As far as Frameworks/Libraries are concerned, if you don't have a strong grasp on JavaScript yet, you should avoid them. 2 years ago I fell into the jQuery trap, and while I was able to pull off magnificent feats, I never learned a damn thing about coding JavaScript properly. In hindsight, jQuery is a wicked awesome DOM Toolkit, but my failure to learn proper closures, prototypical inheritance, etc., not only set my personal knowledge back, my work starting taking huge performance hits because I had no clue wtf I was doing.
JavaScript is the language of the browser; if you are client-side/front-end engineer it is of upmost importance that you command JavaScript. Node.js is bringing JavaScript full tilt, I see immense strides taken daily in its development; Server-side JavaScript will be a standard in the very near future. I'm mentioning this to further emphasize just how important JavaScript is now and will be.

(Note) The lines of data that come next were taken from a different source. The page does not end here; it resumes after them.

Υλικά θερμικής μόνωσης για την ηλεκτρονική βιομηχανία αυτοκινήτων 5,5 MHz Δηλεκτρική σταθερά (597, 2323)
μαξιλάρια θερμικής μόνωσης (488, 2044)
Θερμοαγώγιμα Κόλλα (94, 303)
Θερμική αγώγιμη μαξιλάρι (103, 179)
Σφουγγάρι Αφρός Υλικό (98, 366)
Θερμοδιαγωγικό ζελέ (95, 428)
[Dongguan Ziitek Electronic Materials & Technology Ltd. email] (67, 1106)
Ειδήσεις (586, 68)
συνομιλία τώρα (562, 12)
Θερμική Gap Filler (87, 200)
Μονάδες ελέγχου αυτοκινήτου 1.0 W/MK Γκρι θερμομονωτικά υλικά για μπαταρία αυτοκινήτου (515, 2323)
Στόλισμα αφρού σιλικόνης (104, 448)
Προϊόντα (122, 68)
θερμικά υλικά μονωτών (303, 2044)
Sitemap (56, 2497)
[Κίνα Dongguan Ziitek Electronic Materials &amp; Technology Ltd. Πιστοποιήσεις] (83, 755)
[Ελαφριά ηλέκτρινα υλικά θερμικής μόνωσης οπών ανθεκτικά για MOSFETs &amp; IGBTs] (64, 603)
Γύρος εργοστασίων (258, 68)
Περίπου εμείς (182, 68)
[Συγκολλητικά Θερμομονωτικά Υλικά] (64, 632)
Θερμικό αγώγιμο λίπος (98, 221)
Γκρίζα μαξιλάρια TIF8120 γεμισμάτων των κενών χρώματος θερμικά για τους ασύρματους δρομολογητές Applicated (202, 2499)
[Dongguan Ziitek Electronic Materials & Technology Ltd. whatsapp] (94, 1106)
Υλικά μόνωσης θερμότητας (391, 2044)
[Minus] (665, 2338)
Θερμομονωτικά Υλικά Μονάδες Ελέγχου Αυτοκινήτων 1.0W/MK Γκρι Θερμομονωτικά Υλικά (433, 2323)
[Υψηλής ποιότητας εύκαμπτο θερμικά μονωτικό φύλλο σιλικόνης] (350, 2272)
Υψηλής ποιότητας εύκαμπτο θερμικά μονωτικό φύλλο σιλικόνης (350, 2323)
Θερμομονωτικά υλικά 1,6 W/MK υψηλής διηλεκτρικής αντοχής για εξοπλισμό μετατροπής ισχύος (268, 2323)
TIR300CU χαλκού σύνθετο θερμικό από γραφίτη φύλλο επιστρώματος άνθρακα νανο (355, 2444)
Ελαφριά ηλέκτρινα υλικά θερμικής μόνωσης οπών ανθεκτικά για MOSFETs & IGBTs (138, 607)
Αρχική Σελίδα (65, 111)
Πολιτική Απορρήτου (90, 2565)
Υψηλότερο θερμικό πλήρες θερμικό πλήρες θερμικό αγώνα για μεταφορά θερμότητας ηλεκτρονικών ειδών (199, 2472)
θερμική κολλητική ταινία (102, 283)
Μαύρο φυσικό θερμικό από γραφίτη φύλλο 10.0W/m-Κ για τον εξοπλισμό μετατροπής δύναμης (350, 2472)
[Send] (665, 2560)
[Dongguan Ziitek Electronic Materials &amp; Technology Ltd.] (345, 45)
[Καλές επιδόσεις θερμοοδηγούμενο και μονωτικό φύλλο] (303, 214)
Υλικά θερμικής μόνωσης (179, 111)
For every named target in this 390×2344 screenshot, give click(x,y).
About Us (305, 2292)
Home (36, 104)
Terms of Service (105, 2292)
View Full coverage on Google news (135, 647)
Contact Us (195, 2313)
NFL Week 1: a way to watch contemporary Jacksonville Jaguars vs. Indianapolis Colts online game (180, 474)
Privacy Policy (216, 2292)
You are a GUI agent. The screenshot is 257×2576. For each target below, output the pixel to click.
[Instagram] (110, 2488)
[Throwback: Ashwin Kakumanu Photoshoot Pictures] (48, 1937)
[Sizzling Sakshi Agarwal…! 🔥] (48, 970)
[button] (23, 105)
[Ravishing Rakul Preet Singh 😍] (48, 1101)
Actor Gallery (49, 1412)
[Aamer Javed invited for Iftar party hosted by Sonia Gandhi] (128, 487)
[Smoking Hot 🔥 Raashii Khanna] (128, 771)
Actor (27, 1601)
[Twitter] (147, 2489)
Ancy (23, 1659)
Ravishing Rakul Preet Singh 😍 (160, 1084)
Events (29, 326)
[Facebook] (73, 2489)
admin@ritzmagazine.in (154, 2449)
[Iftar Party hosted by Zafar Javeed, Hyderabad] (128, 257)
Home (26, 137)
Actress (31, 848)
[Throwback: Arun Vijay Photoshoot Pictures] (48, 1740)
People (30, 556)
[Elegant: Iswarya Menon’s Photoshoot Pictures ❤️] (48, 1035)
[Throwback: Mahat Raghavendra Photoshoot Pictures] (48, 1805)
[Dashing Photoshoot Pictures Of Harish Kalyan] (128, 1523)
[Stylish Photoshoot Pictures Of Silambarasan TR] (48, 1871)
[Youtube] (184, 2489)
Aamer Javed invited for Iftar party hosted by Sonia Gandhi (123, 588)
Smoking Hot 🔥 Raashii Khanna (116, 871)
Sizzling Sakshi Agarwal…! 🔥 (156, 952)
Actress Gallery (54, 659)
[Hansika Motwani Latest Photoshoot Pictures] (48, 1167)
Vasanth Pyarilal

JavaScript is going to make more waves than Rails.
Happy Scripting!
getElementbyID will also match against the name attribute in IE, but not other browsers, and IE will select whichever it finds first.
example:
Some native objects are read-only without really seeming to be so (you can write to them but it has no effect). For example, a common advanced javascript is based on extending the
Element
object by overriding system methods, say, changing Element.prototype.appendChild() to do more than appending a child node - say, initialize it with parent's data. This will fail silently on IE6 - original method will be invoked on new objects instead of the new one.Some browsers (I don't remember which now) consider newlines between HTML tags to be text nodes, while others don't. So childNodes(n), nextSibling(), firstChild() and the like will behave very differently.
IE is not a modern browser and only follows ECMAScript loosely.